Juliana LeRoy of Windsor

By Juliana LeRoy
If anyone tells you that physical therapy is called PT because it really stands for Pain and Torture, they are not all the way wrong. It’s not a spa treatment, but the therapy is dealing with something that already hurts or you wouldn’t be there; so really, it’s not the therapy’s fault. The therapist sort of pushes you through the discomfort to bring you out the other side.

The reason I was in physical therapy was I had managed to injure my shoulder trying to be healthy, way back in May. I somehow “tweaked” my shoulder putting on — or possibly trying to take off — an exercise top. (It’s slightly fuzzy, because I recall a brief bit of time where I was stuck, halfway in and halfway out, my shoulder hurting like the dickens, freaking out that I was going to have to call someone to cut me out of the dadgum garment. I’m sure our firefighters would have had a field day with that call.)
As with most minor injuries, I figured I would wait it out, favoring it and letting it heal.
I waited and favored all the rest of May, and June, but it didn’t get better; I finally went to the doctor in early July and was referred to physical therapy. Due to the fun of waiting for the referral to call for an appointment, and then having to re-submit the referral to a therapist who was in network, I didn’t get in to see somebody until early August.
I anxiously presented myself at Back to Golf, and put myself in Jeff’s hands, resigned to my fate. It turns out that my “tweak” was a small tear in my rotator cuff. There was scar tissue where it had tried to heal up and my shoulder had sort of frozen because of it.

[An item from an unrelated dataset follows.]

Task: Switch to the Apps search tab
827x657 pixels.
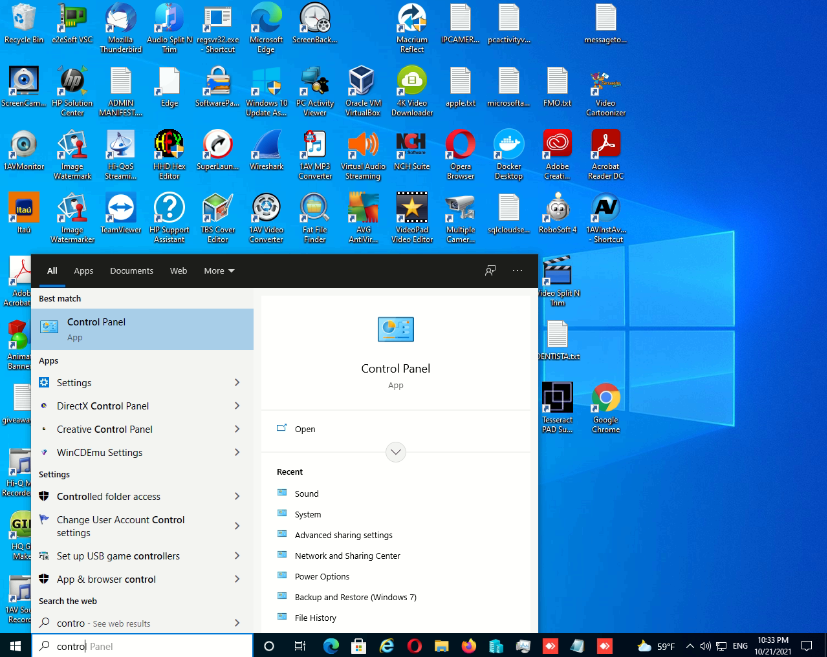Action: [x=83, y=271]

The first session Jeff sort of dug in where it hurt and explained we were breaking up the scar tissue. Then I got to lie down with ice and a little electric stimulator pulsing on that spot, and that was the whole session. I told Matt that I was surprised that I didn’t have to do anything else, and he gave a dry little chuckle: “Oh, you will.” (He has had physical therapy multiple times for multiple injuries.)
The next session began with the digging, and then I had little mini circuits of exercises (“rowing” with exercise bands, lifting my arms up in a “V,” holding a giant yoga ball while someone tried to wrestle it away, etc.), and then I got to relax with the ice and electro-stimming. The exercises were almost comically easy, especially to the very fit physical therapy assistants, but they were challenging for me.

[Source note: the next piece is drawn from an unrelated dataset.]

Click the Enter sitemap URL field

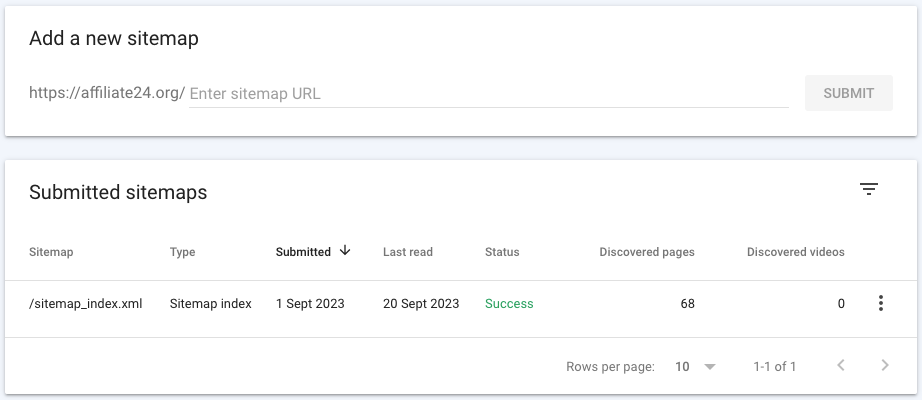click(x=488, y=94)
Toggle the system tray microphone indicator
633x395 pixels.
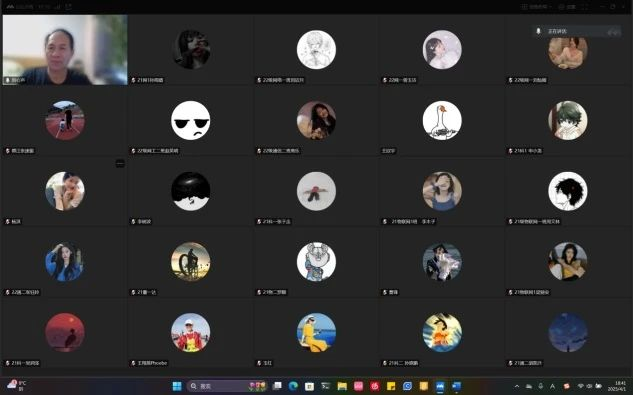[x=541, y=387]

I am not fit, or sporty, or able to isolate specific muscles; I am the person who was knocked out playing badminton in high school PE class, smacked in the head and knocked three rows up into the stands while attending a basketball game, and injured putting on an exercise bra, so here we are. If you were to measure my athletic ability, I would go into negative digits. I do not have a good sense of where my body is in space, or how to get it to move in specific ways.

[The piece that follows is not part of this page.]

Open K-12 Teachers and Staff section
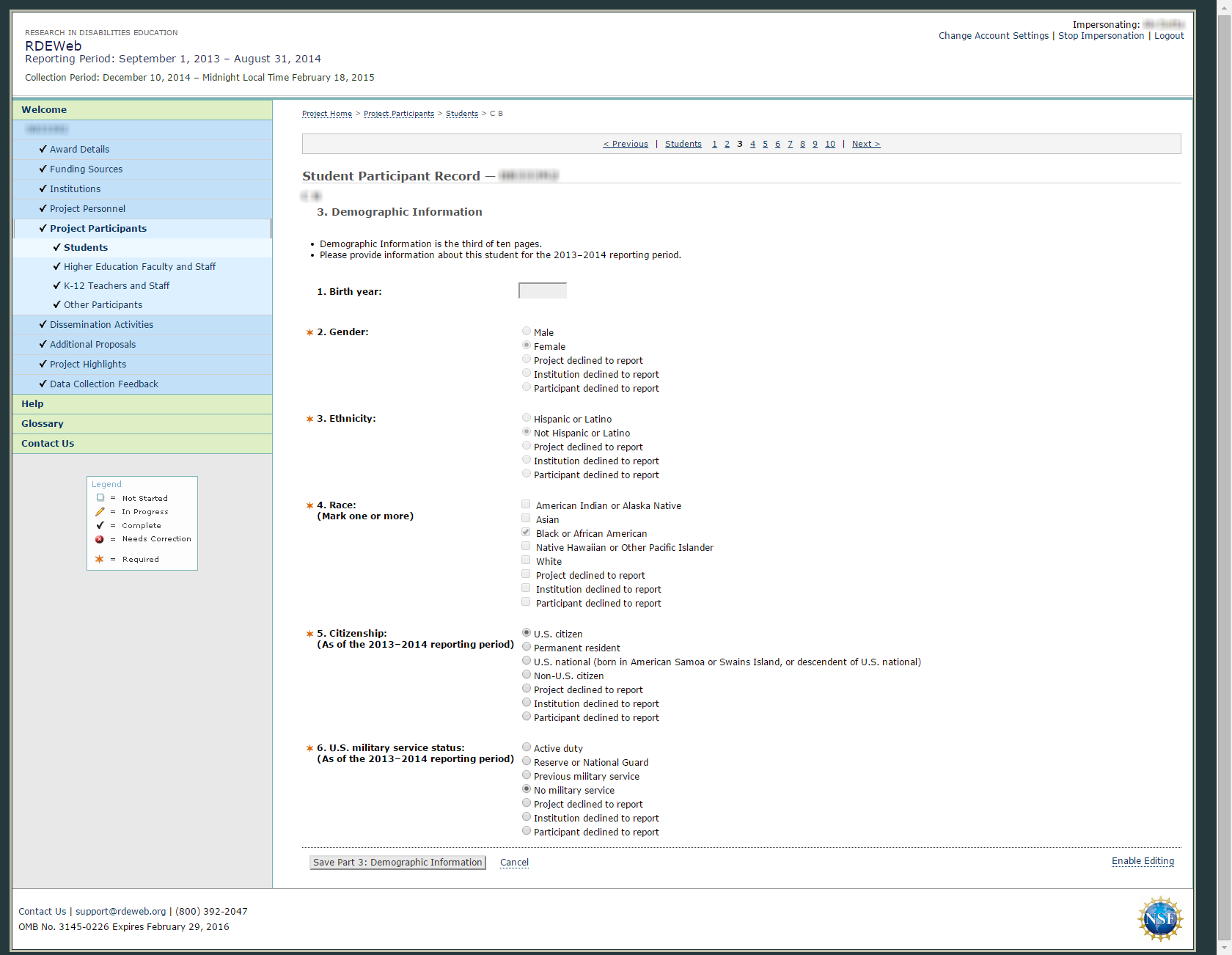The image size is (1232, 955). 117,286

The fit young people would say things like, “Bring your shoulder blades together and hold the position for five seconds,” and I would try to figure out how to carry out that instruction and count silently. (“Oh, shoot, are those my shoulder blades? Are they moving together? Oh, jeez, what number am I on? How many of these have I done?”)
The little pattern continued for my six sessions — dig around, try to follow exercises, then ice and electro-stim (and a little drifting half-nap, if I’m being honest). Each session became easier.
As the scar tissue released and the muscles around the injury became stronger, my mobility increased and the pain subsided. I was surprised at how quickly it all happened… and I regretted waiting so long to go in. I had more pain and torture before I got to see Jeff than from anything that happened while I was under his care.